The so-called SensiVest is the creation of Israel company Sensible Medical. Using the same tech the military use for seeing through walls, it looks straight through the chest and into the lungs. It’s meant to be worn by the patient for 90 minutes each day and is designed for outpatient use — meaning that it can be used in their home, rather than the hospital. Wexner Medical Center is currently carrying out a randomized, clinical trial to test the SensiVest’s efficacy.
So far, things are looking good.
“The vest is based on radar technology,” Dr. Rami Kahwash, a principal researcher involved in the study, told Digital Trends. “It uses sensors that emit electromagnetic waves which let it calculate the fluid content of the wearer’s lungs. That number is then transmitted to a secure website, where it can be accessed by physicians. If the patient is recording these numbers daily, then by the end of the week or month we’ll have a set of numbers that give us a good idea of the amount of fluid in their lungs.”
The SensiVest clinical trial is still underway, but a previous investigation suggested that use of the SensiVest can mean 87 percent fewer hospital readmissions.
That is not just about giving physicians an easier day, though. According to Kahwash, by the time patients present in the hospital, it can be too late to act. Studies have shown that the buildup of fluid in the lungs can actually start two weeks before patients seek help, which opens up a potentially lifesaving use for this technology.

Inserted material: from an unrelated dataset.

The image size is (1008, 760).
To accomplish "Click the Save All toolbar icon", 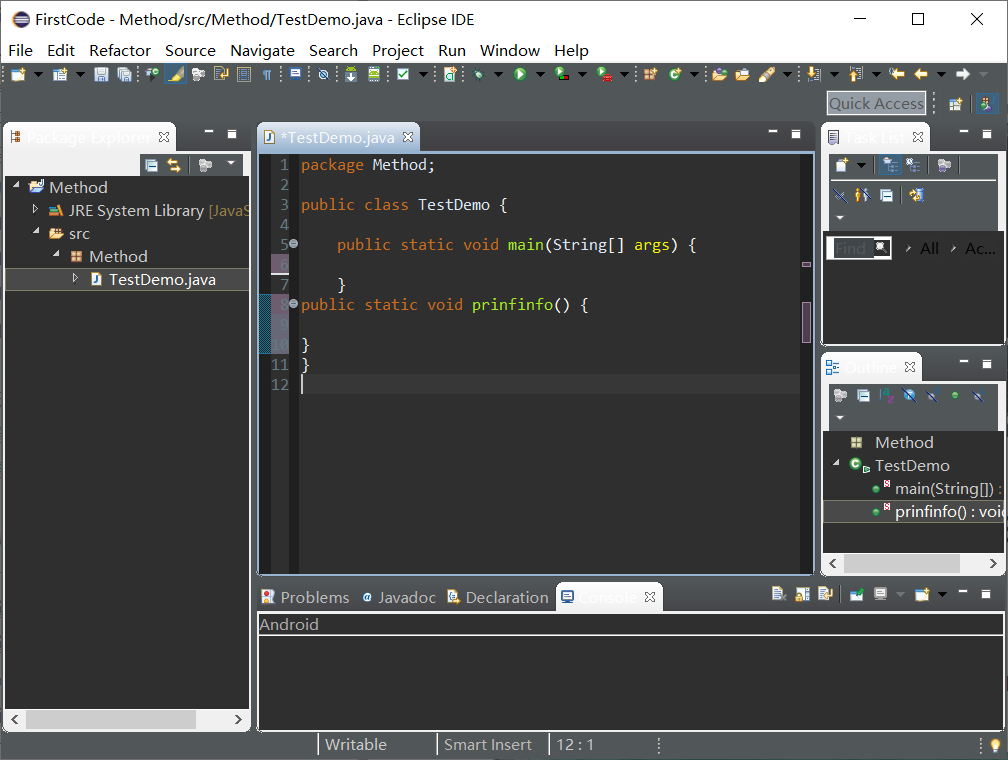I will tap(124, 74).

“The hope is that if we can track this trend of fluid in the lungs, we can intervene early on as soon as we see that the numbers are going up,” Kahwash said.
At present, patients do not see the numbers that the device gathers. That could change in the future, though. Kahwash hypothesized that, should the numbers be made available to the patient, doctors could also provide them with a manual algorithm — letting them adjust their medication dosage according to the numbers gathered by the SensiVest.
“Perhaps that way we may eliminate the physician out of the cycle, which could result in more prompt interventions on a day-by-day basis,” Kahwash said.